Now comes the time to eliminate any potential political opposition: Enter the "exclusion law."
For months after the election, the GNC was preoccupied and polarized, discussing the exclusion law meant to exclude those who worked for the Gadhafi regime from assuming public office. When the law was finally passed on May 5, it was after a number of armed raids on the prime minister's office and the GNC in session, including one incident in March in which all members of the GNC were held hostage for close to 11 hours. Women members were verbally abused, elderly members were beaten up when they tried to escape the building and a hail of bullets met the speaker's car as he left.
Despite strident denials, it’s obvious to most observers that the GNC had passed the exclusion law with a gun pointed to its head rather than out of political conviction.
The exclusion law was welcomed by part of the traumatized and battle-fatigued hostage population in the hope that it would bring an end to the trauma. Some hoped that once the law was passed, the militias would self-disband and peace and tranquility would prevail. In actual fact, the passing of the law has emboldened and further increased the appetite of these groups for power. Many of the politicians who hailed the passing of the exclusion law will discover in time that they were celebrating their own political demise.
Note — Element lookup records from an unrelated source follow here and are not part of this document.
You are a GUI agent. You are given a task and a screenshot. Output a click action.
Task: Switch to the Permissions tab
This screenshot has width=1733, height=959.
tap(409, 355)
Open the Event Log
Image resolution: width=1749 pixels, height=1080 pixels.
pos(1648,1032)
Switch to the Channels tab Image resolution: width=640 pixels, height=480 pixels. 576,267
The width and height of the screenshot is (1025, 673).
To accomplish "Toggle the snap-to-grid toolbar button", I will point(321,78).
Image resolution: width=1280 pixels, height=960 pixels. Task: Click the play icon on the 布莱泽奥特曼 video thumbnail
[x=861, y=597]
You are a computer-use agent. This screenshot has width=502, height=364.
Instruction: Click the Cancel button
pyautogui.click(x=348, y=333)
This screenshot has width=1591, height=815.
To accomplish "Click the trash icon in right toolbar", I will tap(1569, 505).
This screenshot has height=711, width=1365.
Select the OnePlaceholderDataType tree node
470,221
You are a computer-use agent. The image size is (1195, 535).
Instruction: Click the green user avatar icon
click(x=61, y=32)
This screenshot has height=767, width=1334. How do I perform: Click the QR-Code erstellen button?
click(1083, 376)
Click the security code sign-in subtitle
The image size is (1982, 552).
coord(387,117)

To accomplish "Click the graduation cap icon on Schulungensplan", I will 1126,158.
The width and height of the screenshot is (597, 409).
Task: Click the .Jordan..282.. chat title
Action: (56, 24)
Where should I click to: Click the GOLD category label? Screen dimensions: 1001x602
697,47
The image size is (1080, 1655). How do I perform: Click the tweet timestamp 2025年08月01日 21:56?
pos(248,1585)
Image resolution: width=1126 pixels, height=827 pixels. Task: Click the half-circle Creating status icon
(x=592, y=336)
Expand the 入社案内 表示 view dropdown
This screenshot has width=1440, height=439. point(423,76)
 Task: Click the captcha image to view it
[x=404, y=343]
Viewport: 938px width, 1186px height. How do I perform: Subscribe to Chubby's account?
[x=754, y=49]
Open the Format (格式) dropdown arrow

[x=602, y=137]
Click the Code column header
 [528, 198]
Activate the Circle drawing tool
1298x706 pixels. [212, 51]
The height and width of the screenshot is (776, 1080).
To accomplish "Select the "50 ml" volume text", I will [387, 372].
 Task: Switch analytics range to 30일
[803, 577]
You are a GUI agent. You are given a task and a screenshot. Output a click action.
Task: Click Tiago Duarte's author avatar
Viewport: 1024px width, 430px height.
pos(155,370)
The next step for these armed groups and the politicians in tow will be to select an ideologically sympathetic constituent assembly to draft a constitution which will entrench their ideological control of the country. The political coup which started with the passing of the exclusion law will then be complete.
It’s futile to look to the government for leadership in the unfolding situation. There is no government as such in Libya. There are individuals who carry official titles, but other than those backed by armed groups, none have much authority even within their own ministries. When the justice minister promised the closing of private detention centers where political opponents are held and sometimes tortured, his ministry was besieged by armed groups. The Interior Ministry is ransacked whenever the salary it pays to hired gunmen is overdue, and a few miles away, the Foreign Ministry has also come under siege to rid it of “Gadhafi loyalists.”
The country consists of a number of “green zones” where daily life is relatively safe. However, the rest of the country, particularly swathes of the south, is a no-man’s-land. Tripoli, the capital, is controlled by three main armed militia groups from Zintan, Misrata and Tarhuna. Ministers and public officials dare not travel far outside the perimeters of their self-designated “green zone" for fear of kidnapping or worse.
Under these hostage conditions, no government, elected or otherwise, can seriously proceed with building the foundations needed for reconstruction and development.
In a society lacking visible law enforcement, the conditions created by the 42-year Gadhafi mantra are now the foundation of mob rule. This environment of lawlessness is now being exploited by militias who are positioning themselves for power and control.
Libya is in serious trouble. A group of wise, credible and altruistic Libyans should form some sort of Privy Council. Such a panel of wise Libyans must meet, discuss and recommend a safe passage out of this mess, which can only come through a process of national reconciliation. Otherwise, Libyans will face a more complex, catastrophic and irreversible situation very soon.
Abdullah Elmaazi is the founder and CEO of Trakon Consulting & Training, which offers training and consultancy in the oil, gas and water industries. He is a regular contributor to The Tripoli Post and As-Safir Al-Arabi.